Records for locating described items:
+++

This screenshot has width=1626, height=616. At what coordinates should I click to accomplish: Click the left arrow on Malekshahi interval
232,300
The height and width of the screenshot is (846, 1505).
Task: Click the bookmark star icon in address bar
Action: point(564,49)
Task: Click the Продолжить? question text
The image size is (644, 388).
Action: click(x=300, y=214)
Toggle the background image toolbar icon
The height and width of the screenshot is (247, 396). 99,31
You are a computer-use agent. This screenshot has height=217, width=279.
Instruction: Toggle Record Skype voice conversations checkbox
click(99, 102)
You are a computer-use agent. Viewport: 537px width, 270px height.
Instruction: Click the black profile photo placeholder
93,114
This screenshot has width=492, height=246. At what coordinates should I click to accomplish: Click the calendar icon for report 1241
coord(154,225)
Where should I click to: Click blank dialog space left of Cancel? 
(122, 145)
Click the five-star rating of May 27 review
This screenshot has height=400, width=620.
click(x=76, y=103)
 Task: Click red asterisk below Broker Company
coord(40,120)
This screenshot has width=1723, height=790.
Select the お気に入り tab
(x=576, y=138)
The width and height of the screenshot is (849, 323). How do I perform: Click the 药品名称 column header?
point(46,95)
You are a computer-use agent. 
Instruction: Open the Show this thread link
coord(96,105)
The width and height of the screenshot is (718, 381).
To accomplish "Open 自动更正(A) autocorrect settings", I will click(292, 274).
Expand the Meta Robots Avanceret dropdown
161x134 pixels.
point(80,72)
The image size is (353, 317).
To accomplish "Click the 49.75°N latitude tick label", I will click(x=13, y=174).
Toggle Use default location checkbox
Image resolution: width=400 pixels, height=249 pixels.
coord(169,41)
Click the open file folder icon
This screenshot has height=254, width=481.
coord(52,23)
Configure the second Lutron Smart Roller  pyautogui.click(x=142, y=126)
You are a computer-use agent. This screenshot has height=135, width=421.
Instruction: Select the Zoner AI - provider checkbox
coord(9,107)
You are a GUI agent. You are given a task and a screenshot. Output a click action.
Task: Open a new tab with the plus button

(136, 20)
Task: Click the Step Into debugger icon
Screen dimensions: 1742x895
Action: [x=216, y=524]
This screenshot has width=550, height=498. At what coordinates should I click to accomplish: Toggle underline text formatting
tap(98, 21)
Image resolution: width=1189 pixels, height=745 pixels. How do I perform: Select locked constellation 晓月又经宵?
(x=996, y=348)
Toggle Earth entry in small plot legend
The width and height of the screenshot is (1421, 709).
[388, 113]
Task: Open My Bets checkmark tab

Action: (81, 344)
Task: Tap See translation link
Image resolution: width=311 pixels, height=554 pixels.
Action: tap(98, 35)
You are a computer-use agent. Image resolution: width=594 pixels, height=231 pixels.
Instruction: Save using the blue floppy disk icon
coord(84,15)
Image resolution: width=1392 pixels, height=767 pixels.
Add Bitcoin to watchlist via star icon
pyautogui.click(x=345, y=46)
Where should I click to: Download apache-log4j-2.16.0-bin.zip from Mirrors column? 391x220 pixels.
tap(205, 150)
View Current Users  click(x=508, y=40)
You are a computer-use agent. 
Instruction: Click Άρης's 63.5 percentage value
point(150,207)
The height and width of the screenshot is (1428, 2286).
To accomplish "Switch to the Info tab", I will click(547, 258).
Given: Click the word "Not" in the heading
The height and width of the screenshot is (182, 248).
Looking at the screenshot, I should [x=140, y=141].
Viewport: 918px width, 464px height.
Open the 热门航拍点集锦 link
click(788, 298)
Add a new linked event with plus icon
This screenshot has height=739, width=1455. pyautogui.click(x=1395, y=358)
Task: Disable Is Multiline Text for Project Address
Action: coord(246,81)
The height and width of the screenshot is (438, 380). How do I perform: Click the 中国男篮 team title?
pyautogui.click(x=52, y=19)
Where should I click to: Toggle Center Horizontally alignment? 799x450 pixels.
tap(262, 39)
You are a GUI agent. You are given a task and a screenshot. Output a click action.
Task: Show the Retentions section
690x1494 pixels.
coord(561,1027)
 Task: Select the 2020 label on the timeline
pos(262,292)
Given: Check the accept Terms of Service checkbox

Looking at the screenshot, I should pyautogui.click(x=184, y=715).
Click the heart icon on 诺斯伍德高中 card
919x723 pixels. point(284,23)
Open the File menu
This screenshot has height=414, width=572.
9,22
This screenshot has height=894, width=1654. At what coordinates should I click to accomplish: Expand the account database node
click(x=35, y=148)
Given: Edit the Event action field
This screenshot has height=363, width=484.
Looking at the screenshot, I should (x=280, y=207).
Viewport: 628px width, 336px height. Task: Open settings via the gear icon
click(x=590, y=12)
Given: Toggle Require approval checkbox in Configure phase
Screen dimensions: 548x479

+++

## TASK DETAILS
Reproduce the material with every "Instruction" swapped for "Directive", keeping all other text the same.

## TASK OUTPUT
This screenshot has width=1626, height=616. At what coordinates should I click to accomplish: Click the left arrow on Malekshahi interval
232,300
The height and width of the screenshot is (846, 1505).
Task: Click the bookmark star icon in address bar
Action: point(564,49)
Task: Click the Продолжить? question text
The image size is (644, 388).
Action: click(x=300, y=214)
Toggle the background image toolbar icon
The height and width of the screenshot is (247, 396). 99,31
You are a computer-use agent. This screenshot has height=217, width=279.
Directive: Toggle Record Skype voice conversations checkbox
click(99, 102)
You are a computer-use agent. Viewport: 537px width, 270px height.
Directive: Click the black profile photo placeholder
93,114
This screenshot has width=492, height=246. At what coordinates should I click to accomplish: Click the calendar icon for report 1241
coord(154,225)
Where should I click to: Click blank dialog space left of Cancel? 
(122, 145)
Click the five-star rating of May 27 review
This screenshot has height=400, width=620.
click(x=76, y=103)
 Task: Click red asterisk below Broker Company
coord(40,120)
This screenshot has width=1723, height=790.
Select the お気に入り tab
(x=576, y=138)
The width and height of the screenshot is (849, 323). How do I perform: Click the 药品名称 column header?
point(46,95)
You are a computer-use agent. 
Directive: Open the Show this thread link
coord(96,105)
The width and height of the screenshot is (718, 381).
To accomplish "Open 自动更正(A) autocorrect settings", I will click(292, 274).
Expand the Meta Robots Avanceret dropdown
161x134 pixels.
point(80,72)
The image size is (353, 317).
To accomplish "Click the 49.75°N latitude tick label", I will click(x=13, y=174).
Toggle Use default location checkbox
Image resolution: width=400 pixels, height=249 pixels.
coord(169,41)
Click the open file folder icon
This screenshot has height=254, width=481.
coord(52,23)
Configure the second Lutron Smart Roller  pyautogui.click(x=142, y=126)
You are a computer-use agent. This screenshot has height=135, width=421.
Directive: Select the Zoner AI - provider checkbox
coord(9,107)
You are a GUI agent. You are given a task and a screenshot. Output a click action.
Task: Open a new tab with the plus button

(136, 20)
Task: Click the Step Into debugger icon
Screen dimensions: 1742x895
Action: [x=216, y=524]
This screenshot has width=550, height=498. At what coordinates should I click to accomplish: Toggle underline text formatting
tap(98, 21)
Image resolution: width=1189 pixels, height=745 pixels. How do I perform: Select locked constellation 晓月又经宵?
(x=996, y=348)
Toggle Earth entry in small plot legend
The width and height of the screenshot is (1421, 709).
[388, 113]
Task: Open My Bets checkmark tab

Action: (81, 344)
Task: Tap See translation link
Image resolution: width=311 pixels, height=554 pixels.
Action: tap(98, 35)
You are a computer-use agent. Image resolution: width=594 pixels, height=231 pixels.
Directive: Save using the blue floppy disk icon
coord(84,15)
Image resolution: width=1392 pixels, height=767 pixels.
Add Bitcoin to watchlist via star icon
pyautogui.click(x=345, y=46)
Where should I click to: Download apache-log4j-2.16.0-bin.zip from Mirrors column? 391x220 pixels.
tap(205, 150)
View Current Users  click(x=508, y=40)
You are a computer-use agent. 
Directive: Click Άρης's 63.5 percentage value
point(150,207)
The height and width of the screenshot is (1428, 2286).
To accomplish "Switch to the Info tab", I will click(547, 258).
Given: Click the word "Not" in the heading
The height and width of the screenshot is (182, 248).
Looking at the screenshot, I should [x=140, y=141].
Viewport: 918px width, 464px height.
Open the 热门航拍点集锦 link
click(788, 298)
Add a new linked event with plus icon
This screenshot has height=739, width=1455. pyautogui.click(x=1395, y=358)
Task: Disable Is Multiline Text for Project Address
Action: coord(246,81)
The height and width of the screenshot is (438, 380). How do I perform: Click the 中国男篮 team title?
pyautogui.click(x=52, y=19)
Where should I click to: Toggle Center Horizontally alignment? 799x450 pixels.
tap(262, 39)
You are a GUI agent. You are given a task and a screenshot. Output a click action.
Task: Show the Retentions section
690x1494 pixels.
coord(561,1027)
 Task: Select the 2020 label on the timeline
pos(262,292)
Given: Check the accept Terms of Service checkbox

Looking at the screenshot, I should pyautogui.click(x=184, y=715).
Click the heart icon on 诺斯伍德高中 card
919x723 pixels. point(284,23)
Open the File menu
This screenshot has height=414, width=572.
9,22
This screenshot has height=894, width=1654. At what coordinates should I click to accomplish: Expand the account database node
click(x=35, y=148)
Given: Edit the Event action field
This screenshot has height=363, width=484.
Looking at the screenshot, I should (x=280, y=207).
Viewport: 628px width, 336px height. Task: Open settings via the gear icon
click(x=590, y=12)
Given: Toggle Require approval checkbox in Configure phase
Screen dimensions: 548x479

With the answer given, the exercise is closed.